**What you need to do:**
1 - In the Hedgeye investing update, repeat word for word the passage that opens with "Below are Hedgeye" and closes with "of our subscribers.".
2 - Write what comes next in the Hedgeye investing update, picking up after its last sentence.

───── Excerpt provided

Below are Hedgeye analysts' latest updates on our NINE current high-conviction investing ideas and CEO Keith McCullough's updated levels for each.
We also feature three recent institutional research notes which offer valuable insight into the markets and economy.
Trade :: Trend :: Tail Process - These are three durations over which we analyze investment ideas and themes. Hedgeye has created a process as a way of characterizing our investment ideas and their risk profiles, to fit the investing strategies and preferences of our subscribers.
- "Trade" is a duration of 3 weeks or less
- "Trend" is a duration of 3 months or more
- "Tail" is a duration of 3 years or less
HEDGEYE CARTOON OF THE WEEK
BOBE – We sent out our high-conviction report on Bob Evans on Thursday. Click here to access.
GLD – Gold briefly tested our Long-Term TAIL Line of resistance late last week ($1324) before backing off into Janet Yellen’s testimony on Capitol Hill on Tuesday and Wednesday of this week. Our intermediate-term TREND level of support sits at $1281.
With our view that the price of Gold reflects the relative rate of dollars entering the system as a monetary policy response to the growth and inflation outlook, we must continue to compare our predictive-analysis of high-frequency data points against the Fed and consensus to front-run a surprise (upside or downside) in the rate of dollars coming into the system. The market reacted to Yellen’s Tuesday comments as if she was relatively more hawkish on the margin.
- Gold sold off on the news but regained ground the rest of the week (+1% from the Wednesday lows)

──────────
───── Data extract

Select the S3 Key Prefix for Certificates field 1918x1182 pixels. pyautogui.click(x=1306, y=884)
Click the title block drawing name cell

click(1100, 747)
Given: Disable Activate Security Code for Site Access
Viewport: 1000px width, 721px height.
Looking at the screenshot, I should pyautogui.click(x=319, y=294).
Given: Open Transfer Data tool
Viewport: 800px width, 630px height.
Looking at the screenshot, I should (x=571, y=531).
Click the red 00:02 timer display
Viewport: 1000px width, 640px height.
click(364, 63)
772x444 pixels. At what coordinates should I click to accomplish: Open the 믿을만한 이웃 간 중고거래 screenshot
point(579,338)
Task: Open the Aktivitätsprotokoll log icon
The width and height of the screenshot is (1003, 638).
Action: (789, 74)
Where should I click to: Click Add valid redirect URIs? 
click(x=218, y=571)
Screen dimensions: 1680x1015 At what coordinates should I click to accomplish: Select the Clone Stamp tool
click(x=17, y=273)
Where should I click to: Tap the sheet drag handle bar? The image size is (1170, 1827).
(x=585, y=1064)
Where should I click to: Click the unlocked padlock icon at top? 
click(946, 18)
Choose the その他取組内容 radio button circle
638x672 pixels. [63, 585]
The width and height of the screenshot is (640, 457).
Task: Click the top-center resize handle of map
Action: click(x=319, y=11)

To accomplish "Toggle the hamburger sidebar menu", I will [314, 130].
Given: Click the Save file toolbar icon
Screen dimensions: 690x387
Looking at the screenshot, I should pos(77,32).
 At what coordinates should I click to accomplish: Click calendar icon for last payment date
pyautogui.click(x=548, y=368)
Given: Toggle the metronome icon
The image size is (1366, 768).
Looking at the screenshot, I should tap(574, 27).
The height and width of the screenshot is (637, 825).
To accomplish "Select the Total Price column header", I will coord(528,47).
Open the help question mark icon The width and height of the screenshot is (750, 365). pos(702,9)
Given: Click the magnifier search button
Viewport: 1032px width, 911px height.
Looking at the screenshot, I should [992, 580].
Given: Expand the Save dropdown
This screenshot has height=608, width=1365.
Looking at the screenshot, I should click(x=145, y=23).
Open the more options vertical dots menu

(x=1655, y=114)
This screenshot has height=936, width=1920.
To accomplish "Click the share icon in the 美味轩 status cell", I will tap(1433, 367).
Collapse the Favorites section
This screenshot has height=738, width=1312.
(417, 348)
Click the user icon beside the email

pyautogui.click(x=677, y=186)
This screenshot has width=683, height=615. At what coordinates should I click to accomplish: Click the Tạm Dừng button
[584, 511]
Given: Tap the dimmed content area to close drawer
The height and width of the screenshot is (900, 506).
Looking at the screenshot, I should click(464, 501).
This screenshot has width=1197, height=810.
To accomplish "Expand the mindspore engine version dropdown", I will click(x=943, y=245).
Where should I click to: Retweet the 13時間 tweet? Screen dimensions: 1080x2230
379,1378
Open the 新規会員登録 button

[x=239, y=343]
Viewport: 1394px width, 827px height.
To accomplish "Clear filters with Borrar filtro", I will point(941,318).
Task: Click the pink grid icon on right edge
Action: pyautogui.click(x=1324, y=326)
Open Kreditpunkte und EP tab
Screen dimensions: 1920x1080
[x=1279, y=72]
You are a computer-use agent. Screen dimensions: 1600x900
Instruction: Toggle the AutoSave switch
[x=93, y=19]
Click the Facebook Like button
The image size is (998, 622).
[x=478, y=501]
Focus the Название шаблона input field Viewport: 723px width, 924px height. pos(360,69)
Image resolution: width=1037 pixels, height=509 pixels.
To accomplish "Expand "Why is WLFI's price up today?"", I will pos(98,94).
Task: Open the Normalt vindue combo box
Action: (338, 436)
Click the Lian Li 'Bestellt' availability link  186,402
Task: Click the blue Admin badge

──────────

**Numbered responses:**
1 -
Below are Hedgeye analysts' latest updates on our NINE current high-conviction investing ideas and CEO Keith McCullough's updated levels for each.
We also feature three recent institutional research notes which offer valuable insight into the markets and economy.
Trade :: Trend :: Tail Process - These are three durations over which we analyze investment ideas and themes. Hedgeye has created a process as a way of characterizing our investment ideas and their risk profiles, to fit the investing strategies and preferences of our subscribers.

2 -
- Yield Spread (-6bps w/wà -2.9%) compression as the bond market remains a skeptic
- Sector divergences between consumer spending-sensitive sectors and those catching a tailwind off a flatter yield curve continue
Rates may be poised to increase (“eventually”), but the timing of the move is the key driver. We continue to believe growth will surprise to the downside given the aggregate position of consensus macro. This will likely debase the dollar, putting upward pressure on commodities (priced in U.S. dollars). To use just one example, if you are an average consumer living in a large city:
1. You will pay more for energy, food, and utilities
2. Your rent increases (present value effect on assets): A flatter yield curve has a present value effect on assets which means the person who owns the building benefits as the property value increases à you pay more rent
3. Your increase in cost of living (as of now) is not supplemented with an increase in real purchasing power: Real wage growth is being greatly outpaced by monetary expansion inflating USD-based consumption categories. Because the defense for printing money in the short-term to stimulate is defended by the assumption wage growth MUST follow over the intermediate to long-term, last year the Fed increased the amount of time allowed for this wage growth to happen (because it hasn’t inn the previously assumed timeframe)
This dollar debasement has a statistical relevance to Gold specifically and puts upward pressure on the commodity complex as a whole. Our negative call on the domestic consumer is rooted in our view on the outlook for the U.S. dollar vs. immediate or intermediate supply and demand shocks in the commodities people consume.
HCA – Hospital Corporation of America pre-announced 2Q14 earnings this week and raised the low end of their guidance for 2014. Shares were up 10% this week and are up well over 50% since sector head Tom Tobin added it to Investing Ideas in 6/14/13.
Actual earnings and admission results came in stronger at $1.07 EPS and 1.2%, respectively, versus our estimates for $1.02 and ~1%. Meanwhile, case mix, or acuity, increased 1.7% y/y.
While management increased ACA accretion estimates for 2014(in line with our models), the majority of the upside is coming from a more sustainable operational acceleration. EBITDA is likely heading higher and we expect the stock to be in $62-$64 range in the near term and in the mid $70s as attention turns to 2015.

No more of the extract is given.